- **BRIEF**: The expected output is exactly the lines below, starting at the line with "Task: Switch preview to tablet view" and ending at the line with "The image size is (564, 307).", both included; no other line belongs in it.

- **RECORD EXCERPTS**:
# # #
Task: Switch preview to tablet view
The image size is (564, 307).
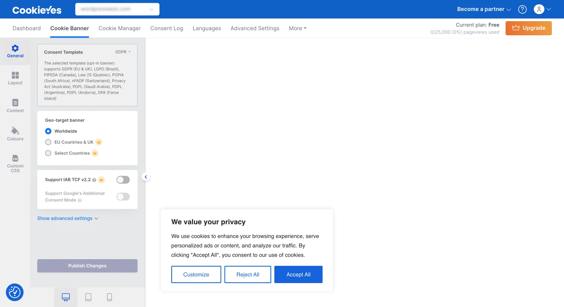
# # #
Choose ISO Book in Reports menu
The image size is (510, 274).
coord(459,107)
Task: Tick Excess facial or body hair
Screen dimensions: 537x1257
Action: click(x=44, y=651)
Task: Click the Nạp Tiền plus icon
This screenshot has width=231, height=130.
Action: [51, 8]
# # #
- **SOLUTION**:
Task: Switch preview to tablet view
The image size is (564, 307).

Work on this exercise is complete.